(Task directions): Give the lines from the one containing "Where should I click to: Click the Testimonials" up to and including the one containing "I will pos(386,114)." as a numbered list, leaving out any blank lines.

(Material for this task):
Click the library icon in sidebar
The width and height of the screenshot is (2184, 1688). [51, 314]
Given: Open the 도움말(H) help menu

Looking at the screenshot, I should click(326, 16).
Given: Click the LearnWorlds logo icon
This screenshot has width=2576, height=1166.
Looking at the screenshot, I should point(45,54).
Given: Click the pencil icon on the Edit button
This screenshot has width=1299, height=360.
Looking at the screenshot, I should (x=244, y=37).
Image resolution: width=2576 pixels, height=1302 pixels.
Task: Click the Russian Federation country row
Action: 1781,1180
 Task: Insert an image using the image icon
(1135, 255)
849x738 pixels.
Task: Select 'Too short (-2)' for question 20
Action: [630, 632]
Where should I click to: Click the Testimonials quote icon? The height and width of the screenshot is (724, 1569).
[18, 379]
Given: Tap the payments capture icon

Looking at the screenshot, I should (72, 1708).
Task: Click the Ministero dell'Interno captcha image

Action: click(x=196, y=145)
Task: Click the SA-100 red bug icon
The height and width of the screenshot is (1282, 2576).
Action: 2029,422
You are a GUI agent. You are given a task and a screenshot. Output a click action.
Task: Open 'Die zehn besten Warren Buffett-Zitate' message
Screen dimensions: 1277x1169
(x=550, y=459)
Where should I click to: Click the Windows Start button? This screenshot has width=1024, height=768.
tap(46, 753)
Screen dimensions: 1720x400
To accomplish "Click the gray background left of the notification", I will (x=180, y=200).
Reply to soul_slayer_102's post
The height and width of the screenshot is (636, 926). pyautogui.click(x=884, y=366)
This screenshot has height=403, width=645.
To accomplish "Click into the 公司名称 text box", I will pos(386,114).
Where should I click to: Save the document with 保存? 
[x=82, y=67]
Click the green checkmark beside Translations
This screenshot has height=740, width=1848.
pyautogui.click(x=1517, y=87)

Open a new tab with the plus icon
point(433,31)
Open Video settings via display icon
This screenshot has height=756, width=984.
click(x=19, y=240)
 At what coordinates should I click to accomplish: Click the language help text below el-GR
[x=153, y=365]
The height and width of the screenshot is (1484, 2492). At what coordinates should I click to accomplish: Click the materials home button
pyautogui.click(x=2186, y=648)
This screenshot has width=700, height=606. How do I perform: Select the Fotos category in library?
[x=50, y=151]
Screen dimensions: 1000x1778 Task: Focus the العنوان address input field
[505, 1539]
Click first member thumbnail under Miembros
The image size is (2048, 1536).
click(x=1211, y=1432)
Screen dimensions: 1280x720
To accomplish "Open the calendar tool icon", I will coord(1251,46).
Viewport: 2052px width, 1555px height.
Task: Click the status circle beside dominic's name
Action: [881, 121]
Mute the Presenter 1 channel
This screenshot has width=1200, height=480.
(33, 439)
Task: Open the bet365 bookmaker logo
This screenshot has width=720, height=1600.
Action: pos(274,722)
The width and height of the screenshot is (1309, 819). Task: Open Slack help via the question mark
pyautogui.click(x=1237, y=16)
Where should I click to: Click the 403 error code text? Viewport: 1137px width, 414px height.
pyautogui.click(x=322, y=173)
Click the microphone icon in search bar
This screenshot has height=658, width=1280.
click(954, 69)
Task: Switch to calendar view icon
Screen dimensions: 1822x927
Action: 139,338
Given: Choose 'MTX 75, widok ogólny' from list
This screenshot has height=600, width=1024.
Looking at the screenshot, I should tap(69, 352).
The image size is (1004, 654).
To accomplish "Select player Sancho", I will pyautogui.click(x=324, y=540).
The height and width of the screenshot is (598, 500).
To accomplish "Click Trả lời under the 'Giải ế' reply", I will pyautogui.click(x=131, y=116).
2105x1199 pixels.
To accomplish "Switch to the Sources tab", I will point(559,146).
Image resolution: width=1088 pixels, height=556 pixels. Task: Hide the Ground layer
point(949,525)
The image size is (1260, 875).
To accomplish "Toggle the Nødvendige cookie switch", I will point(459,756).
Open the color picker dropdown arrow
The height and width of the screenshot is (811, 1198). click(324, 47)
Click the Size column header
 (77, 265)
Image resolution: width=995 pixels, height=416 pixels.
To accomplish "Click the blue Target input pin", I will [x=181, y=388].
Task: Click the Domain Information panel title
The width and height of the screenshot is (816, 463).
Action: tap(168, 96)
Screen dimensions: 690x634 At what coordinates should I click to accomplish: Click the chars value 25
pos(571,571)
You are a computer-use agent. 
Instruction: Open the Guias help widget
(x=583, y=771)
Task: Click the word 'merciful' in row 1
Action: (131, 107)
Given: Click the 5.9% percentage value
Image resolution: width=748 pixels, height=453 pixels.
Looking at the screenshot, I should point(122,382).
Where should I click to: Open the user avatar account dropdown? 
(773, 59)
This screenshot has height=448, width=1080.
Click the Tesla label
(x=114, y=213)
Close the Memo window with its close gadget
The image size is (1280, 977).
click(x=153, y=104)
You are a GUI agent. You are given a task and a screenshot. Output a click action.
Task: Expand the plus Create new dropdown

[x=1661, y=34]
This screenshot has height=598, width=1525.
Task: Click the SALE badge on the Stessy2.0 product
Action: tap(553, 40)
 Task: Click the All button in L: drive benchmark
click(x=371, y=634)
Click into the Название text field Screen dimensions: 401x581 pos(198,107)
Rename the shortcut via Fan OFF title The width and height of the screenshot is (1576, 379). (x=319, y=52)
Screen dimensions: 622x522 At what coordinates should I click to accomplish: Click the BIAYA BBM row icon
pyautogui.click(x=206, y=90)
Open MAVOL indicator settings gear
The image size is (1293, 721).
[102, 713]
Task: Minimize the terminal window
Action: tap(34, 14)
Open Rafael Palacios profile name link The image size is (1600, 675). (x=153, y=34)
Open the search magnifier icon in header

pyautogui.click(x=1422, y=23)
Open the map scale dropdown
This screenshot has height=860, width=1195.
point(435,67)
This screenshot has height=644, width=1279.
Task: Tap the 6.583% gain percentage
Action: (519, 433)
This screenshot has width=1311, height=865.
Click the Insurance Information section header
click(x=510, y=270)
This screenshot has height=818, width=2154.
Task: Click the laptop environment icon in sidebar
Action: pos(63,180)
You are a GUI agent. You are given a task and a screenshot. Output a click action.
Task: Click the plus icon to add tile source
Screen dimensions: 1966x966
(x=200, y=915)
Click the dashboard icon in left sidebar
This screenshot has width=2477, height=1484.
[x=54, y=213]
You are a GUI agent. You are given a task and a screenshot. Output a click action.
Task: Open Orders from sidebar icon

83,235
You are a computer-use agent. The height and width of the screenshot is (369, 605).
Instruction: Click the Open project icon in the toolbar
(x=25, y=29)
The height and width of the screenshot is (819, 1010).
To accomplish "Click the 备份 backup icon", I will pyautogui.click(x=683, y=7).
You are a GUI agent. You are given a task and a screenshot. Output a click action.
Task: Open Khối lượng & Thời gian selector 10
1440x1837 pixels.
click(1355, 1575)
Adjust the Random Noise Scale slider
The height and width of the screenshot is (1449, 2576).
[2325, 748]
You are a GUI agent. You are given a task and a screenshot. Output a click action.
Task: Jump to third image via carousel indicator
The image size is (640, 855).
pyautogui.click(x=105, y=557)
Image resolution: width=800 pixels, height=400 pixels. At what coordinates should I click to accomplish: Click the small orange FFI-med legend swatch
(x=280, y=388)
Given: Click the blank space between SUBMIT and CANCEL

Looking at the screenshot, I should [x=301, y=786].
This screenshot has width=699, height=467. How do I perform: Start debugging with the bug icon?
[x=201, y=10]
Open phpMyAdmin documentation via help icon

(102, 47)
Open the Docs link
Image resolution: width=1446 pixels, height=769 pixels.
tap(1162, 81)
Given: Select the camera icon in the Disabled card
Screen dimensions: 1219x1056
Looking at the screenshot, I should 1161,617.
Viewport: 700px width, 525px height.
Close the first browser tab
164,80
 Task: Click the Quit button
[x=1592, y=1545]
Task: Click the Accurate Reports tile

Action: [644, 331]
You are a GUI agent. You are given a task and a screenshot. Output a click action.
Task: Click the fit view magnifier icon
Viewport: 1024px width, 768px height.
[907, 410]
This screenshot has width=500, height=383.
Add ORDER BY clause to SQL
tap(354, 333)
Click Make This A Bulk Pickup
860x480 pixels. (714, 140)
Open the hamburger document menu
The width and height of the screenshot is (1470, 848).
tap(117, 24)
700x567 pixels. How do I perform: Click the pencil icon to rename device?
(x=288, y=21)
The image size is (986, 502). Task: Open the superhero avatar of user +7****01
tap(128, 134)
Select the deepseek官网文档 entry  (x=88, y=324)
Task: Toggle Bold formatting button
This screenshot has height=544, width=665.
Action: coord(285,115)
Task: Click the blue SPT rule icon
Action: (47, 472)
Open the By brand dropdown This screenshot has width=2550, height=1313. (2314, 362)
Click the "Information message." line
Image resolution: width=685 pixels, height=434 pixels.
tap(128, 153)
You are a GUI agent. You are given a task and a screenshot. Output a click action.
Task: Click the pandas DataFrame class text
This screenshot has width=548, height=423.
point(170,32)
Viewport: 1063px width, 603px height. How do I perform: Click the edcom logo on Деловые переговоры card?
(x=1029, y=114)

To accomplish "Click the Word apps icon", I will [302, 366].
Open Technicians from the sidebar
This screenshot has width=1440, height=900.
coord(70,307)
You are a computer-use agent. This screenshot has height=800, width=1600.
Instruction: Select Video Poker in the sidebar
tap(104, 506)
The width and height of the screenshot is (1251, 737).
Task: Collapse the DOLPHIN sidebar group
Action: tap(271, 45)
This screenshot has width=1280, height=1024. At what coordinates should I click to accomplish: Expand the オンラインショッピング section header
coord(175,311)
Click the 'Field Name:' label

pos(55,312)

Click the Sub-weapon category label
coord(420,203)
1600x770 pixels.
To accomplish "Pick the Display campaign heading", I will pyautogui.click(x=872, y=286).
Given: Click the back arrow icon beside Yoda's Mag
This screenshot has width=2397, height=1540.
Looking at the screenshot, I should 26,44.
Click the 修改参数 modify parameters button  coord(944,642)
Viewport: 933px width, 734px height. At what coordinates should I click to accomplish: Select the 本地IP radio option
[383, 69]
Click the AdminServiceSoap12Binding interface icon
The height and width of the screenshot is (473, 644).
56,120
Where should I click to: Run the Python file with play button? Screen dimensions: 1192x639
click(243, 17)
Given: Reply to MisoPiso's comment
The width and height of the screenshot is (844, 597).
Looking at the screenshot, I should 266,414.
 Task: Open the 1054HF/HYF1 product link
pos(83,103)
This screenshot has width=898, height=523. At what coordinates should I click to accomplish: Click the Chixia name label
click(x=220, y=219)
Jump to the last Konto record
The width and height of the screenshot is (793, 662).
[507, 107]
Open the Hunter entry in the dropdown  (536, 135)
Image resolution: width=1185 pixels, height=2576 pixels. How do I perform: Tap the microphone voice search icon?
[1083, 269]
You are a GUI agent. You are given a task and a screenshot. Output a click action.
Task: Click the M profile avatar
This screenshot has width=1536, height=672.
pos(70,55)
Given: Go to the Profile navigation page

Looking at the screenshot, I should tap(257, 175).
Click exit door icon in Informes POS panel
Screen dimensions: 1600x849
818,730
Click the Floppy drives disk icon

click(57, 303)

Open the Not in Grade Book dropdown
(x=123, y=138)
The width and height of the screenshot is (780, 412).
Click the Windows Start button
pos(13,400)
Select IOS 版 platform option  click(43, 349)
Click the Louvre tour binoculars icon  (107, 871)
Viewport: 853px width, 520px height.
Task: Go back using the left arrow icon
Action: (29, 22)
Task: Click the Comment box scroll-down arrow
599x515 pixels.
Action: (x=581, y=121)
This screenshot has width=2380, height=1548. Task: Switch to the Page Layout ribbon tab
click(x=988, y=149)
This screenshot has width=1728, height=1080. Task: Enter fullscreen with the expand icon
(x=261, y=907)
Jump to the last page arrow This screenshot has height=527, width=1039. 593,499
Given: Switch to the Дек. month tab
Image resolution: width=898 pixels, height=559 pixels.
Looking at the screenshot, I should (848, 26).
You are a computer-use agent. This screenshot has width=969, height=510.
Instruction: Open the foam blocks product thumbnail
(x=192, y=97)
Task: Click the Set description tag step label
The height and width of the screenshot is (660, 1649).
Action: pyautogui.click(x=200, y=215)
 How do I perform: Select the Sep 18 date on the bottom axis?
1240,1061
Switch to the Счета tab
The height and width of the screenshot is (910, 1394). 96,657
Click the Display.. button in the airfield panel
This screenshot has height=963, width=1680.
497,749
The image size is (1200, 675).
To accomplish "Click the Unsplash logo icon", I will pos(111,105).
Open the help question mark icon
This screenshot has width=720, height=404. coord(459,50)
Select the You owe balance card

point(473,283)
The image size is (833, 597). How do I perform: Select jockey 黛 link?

(Written solution):
1. Where should I click to: Click the Testimonials quote icon? The height and width of the screenshot is (724, 1569).
2. [18, 379]
3. Given: Tap the payments capture icon
4. Looking at the screenshot, I should (72, 1708).
5. Task: Click the Ministero dell'Interno captcha image
6. Action: click(x=196, y=145)
7. Task: Click the SA-100 red bug icon
8. The height and width of the screenshot is (1282, 2576).
9. Action: 2029,422
10. You are a GUI agent. You are given a task and a screenshot. Output a click action.
11. Task: Open 'Die zehn besten Warren Buffett-Zitate' message
12. Screen dimensions: 1277x1169
13. (x=550, y=459)
14. Where should I click to: Click the Windows Start button? This screenshot has width=1024, height=768.
15. tap(46, 753)
16. Screen dimensions: 1720x400
17. To accomplish "Click the gray background left of the notification", I will (x=180, y=200).
18. Reply to soul_slayer_102's post
19. The height and width of the screenshot is (636, 926). pyautogui.click(x=884, y=366)
20. This screenshot has height=403, width=645.
21. To accomplish "Click into the 公司名称 text box", I will pos(386,114).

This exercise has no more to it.